» **MATERIAL SUPPLIED**

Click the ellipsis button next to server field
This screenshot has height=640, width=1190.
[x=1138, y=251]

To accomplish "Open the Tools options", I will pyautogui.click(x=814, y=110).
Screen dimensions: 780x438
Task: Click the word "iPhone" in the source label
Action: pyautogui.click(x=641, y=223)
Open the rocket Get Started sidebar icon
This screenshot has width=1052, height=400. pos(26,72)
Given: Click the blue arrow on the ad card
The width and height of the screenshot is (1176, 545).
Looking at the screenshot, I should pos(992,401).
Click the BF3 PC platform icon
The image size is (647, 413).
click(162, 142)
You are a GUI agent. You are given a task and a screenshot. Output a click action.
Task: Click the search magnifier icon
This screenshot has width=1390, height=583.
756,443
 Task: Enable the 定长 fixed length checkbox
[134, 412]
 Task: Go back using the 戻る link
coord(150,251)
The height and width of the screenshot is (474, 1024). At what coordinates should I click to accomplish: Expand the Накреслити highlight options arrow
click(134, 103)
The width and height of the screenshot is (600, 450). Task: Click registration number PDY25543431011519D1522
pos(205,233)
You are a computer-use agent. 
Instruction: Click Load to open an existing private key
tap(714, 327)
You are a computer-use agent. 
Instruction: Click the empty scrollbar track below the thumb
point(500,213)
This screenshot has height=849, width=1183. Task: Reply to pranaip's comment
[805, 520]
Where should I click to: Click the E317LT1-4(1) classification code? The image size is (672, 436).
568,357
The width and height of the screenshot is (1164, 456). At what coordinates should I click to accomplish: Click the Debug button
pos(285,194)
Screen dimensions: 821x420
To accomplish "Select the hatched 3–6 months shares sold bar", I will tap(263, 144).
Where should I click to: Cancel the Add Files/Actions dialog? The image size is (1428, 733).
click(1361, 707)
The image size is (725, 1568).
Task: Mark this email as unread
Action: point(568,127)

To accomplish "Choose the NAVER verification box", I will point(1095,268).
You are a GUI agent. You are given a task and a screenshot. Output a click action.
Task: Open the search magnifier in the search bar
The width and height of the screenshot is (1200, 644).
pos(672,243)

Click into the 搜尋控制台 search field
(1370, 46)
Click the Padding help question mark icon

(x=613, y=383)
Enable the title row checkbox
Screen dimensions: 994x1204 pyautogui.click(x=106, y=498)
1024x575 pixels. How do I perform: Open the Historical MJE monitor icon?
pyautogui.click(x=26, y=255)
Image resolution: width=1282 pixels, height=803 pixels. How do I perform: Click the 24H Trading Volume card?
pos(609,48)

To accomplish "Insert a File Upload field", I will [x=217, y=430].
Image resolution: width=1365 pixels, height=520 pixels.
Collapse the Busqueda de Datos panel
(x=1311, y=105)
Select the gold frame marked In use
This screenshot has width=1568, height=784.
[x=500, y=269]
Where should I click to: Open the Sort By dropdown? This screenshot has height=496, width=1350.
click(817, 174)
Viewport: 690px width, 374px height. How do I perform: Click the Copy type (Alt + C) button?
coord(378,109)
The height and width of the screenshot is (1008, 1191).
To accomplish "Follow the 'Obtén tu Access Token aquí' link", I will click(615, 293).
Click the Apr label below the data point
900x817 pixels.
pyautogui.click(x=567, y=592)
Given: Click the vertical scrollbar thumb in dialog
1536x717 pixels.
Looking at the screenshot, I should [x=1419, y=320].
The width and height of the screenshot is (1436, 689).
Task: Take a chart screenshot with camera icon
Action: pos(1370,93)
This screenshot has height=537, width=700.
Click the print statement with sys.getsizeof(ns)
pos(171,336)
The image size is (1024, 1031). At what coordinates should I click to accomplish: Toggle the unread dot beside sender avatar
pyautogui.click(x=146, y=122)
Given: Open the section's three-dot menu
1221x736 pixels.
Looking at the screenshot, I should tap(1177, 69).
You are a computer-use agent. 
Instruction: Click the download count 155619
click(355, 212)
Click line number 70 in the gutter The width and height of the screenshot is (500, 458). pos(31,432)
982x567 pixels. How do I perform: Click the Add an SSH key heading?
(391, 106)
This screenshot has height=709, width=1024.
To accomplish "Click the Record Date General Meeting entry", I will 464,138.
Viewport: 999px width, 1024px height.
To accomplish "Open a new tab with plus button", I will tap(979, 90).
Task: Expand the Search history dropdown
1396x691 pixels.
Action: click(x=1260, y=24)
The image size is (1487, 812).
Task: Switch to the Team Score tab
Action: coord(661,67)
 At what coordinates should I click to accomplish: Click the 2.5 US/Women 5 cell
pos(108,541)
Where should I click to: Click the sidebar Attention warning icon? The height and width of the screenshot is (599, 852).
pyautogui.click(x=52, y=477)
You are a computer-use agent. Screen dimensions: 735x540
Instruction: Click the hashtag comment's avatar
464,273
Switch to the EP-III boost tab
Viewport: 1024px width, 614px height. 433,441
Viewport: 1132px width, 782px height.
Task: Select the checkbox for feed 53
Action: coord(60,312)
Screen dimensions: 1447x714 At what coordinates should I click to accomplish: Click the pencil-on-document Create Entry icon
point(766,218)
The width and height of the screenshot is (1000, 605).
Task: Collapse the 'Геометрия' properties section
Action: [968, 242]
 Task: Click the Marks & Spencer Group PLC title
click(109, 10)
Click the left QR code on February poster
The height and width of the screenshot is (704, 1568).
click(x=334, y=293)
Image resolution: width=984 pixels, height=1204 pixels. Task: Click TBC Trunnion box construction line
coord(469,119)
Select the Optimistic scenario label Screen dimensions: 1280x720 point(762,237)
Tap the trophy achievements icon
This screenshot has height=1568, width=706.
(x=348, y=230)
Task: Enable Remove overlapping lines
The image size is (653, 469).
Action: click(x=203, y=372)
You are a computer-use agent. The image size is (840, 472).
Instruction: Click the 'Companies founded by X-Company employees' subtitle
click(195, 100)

» **EXERCISE**
Give back the material above without altering a single word.

» **WRITTEN SOLUTION**
Click the ellipsis button next to server field
This screenshot has height=640, width=1190.
[x=1138, y=251]

To accomplish "Open the Tools options", I will pyautogui.click(x=814, y=110).
Screen dimensions: 780x438
Task: Click the word "iPhone" in the source label
Action: pyautogui.click(x=641, y=223)
Open the rocket Get Started sidebar icon
This screenshot has width=1052, height=400. pos(26,72)
Given: Click the blue arrow on the ad card
The width and height of the screenshot is (1176, 545).
Looking at the screenshot, I should pos(992,401).
Click the BF3 PC platform icon
The image size is (647, 413).
click(162, 142)
You are a GUI agent. You are given a task and a screenshot. Output a click action.
Task: Click the search magnifier icon
This screenshot has width=1390, height=583.
756,443
 Task: Enable the 定长 fixed length checkbox
[134, 412]
 Task: Go back using the 戻る link
coord(150,251)
The height and width of the screenshot is (474, 1024). At what coordinates should I click to accomplish: Expand the Накреслити highlight options arrow
click(134, 103)
The width and height of the screenshot is (600, 450). Task: Click registration number PDY25543431011519D1522
pos(205,233)
You are a computer-use agent. 
Instruction: Click Load to open an existing private key
tap(714, 327)
You are a computer-use agent. 
Instruction: Click the empty scrollbar track below the thumb
point(500,213)
This screenshot has height=849, width=1183. Task: Reply to pranaip's comment
[805, 520]
Where should I click to: Click the E317LT1-4(1) classification code? The image size is (672, 436).
568,357
The width and height of the screenshot is (1164, 456). At what coordinates should I click to accomplish: Click the Debug button
pos(285,194)
Screen dimensions: 821x420
To accomplish "Select the hatched 3–6 months shares sold bar", I will tap(263, 144).
Where should I click to: Cancel the Add Files/Actions dialog? The image size is (1428, 733).
click(1361, 707)
The image size is (725, 1568).
Task: Mark this email as unread
Action: point(568,127)

To accomplish "Choose the NAVER verification box", I will point(1095,268).
You are a GUI agent. You are given a task and a screenshot. Output a click action.
Task: Open the search magnifier in the search bar
The width and height of the screenshot is (1200, 644).
pos(672,243)

Click into the 搜尋控制台 search field
(1370, 46)
Click the Padding help question mark icon

(x=613, y=383)
Enable the title row checkbox
Screen dimensions: 994x1204 pyautogui.click(x=106, y=498)
1024x575 pixels. How do I perform: Open the Historical MJE monitor icon?
pyautogui.click(x=26, y=255)
Image resolution: width=1282 pixels, height=803 pixels. How do I perform: Click the 24H Trading Volume card?
pos(609,48)

To accomplish "Insert a File Upload field", I will [x=217, y=430].
Image resolution: width=1365 pixels, height=520 pixels.
Collapse the Busqueda de Datos panel
(x=1311, y=105)
Select the gold frame marked In use
This screenshot has width=1568, height=784.
[x=500, y=269]
Where should I click to: Open the Sort By dropdown? This screenshot has height=496, width=1350.
click(817, 174)
Viewport: 690px width, 374px height. How do I perform: Click the Copy type (Alt + C) button?
coord(378,109)
The height and width of the screenshot is (1008, 1191).
To accomplish "Follow the 'Obtén tu Access Token aquí' link", I will click(615, 293).
Click the Apr label below the data point
900x817 pixels.
pyautogui.click(x=567, y=592)
Given: Click the vertical scrollbar thumb in dialog
1536x717 pixels.
Looking at the screenshot, I should [x=1419, y=320].
The width and height of the screenshot is (1436, 689).
Task: Take a chart screenshot with camera icon
Action: pos(1370,93)
This screenshot has height=537, width=700.
Click the print statement with sys.getsizeof(ns)
pos(171,336)
The image size is (1024, 1031). At what coordinates should I click to accomplish: Toggle the unread dot beside sender avatar
pyautogui.click(x=146, y=122)
Given: Open the section's three-dot menu
1221x736 pixels.
Looking at the screenshot, I should tap(1177, 69).
You are a computer-use agent. 
Instruction: Click the download count 155619
click(355, 212)
Click line number 70 in the gutter The width and height of the screenshot is (500, 458). pos(31,432)
982x567 pixels. How do I perform: Click the Add an SSH key heading?
(391, 106)
This screenshot has height=709, width=1024.
To accomplish "Click the Record Date General Meeting entry", I will 464,138.
Viewport: 999px width, 1024px height.
To accomplish "Open a new tab with plus button", I will tap(979, 90).
Task: Expand the Search history dropdown
1396x691 pixels.
Action: click(x=1260, y=24)
The image size is (1487, 812).
Task: Switch to the Team Score tab
Action: coord(661,67)
 At what coordinates should I click to accomplish: Click the 2.5 US/Women 5 cell
pos(108,541)
Where should I click to: Click the sidebar Attention warning icon? The height and width of the screenshot is (599, 852).
pyautogui.click(x=52, y=477)
You are a computer-use agent. Screen dimensions: 735x540
Instruction: Click the hashtag comment's avatar
464,273
Switch to the EP-III boost tab
Viewport: 1024px width, 614px height. 433,441
Viewport: 1132px width, 782px height.
Task: Select the checkbox for feed 53
Action: coord(60,312)
Screen dimensions: 1447x714 At what coordinates should I click to accomplish: Click the pencil-on-document Create Entry icon
point(766,218)
The width and height of the screenshot is (1000, 605).
Task: Collapse the 'Геометрия' properties section
Action: [968, 242]
 Task: Click the Marks & Spencer Group PLC title
click(109, 10)
Click the left QR code on February poster
The height and width of the screenshot is (704, 1568).
click(x=334, y=293)
Image resolution: width=984 pixels, height=1204 pixels. Task: Click TBC Trunnion box construction line
coord(469,119)
Select the Optimistic scenario label Screen dimensions: 1280x720 point(762,237)
Tap the trophy achievements icon
This screenshot has height=1568, width=706.
(x=348, y=230)
Task: Enable Remove overlapping lines
The image size is (653, 469).
Action: click(x=203, y=372)
You are a computer-use agent. The image size is (840, 472).
Instruction: Click the 'Companies founded by X-Company employees' subtitle
click(195, 100)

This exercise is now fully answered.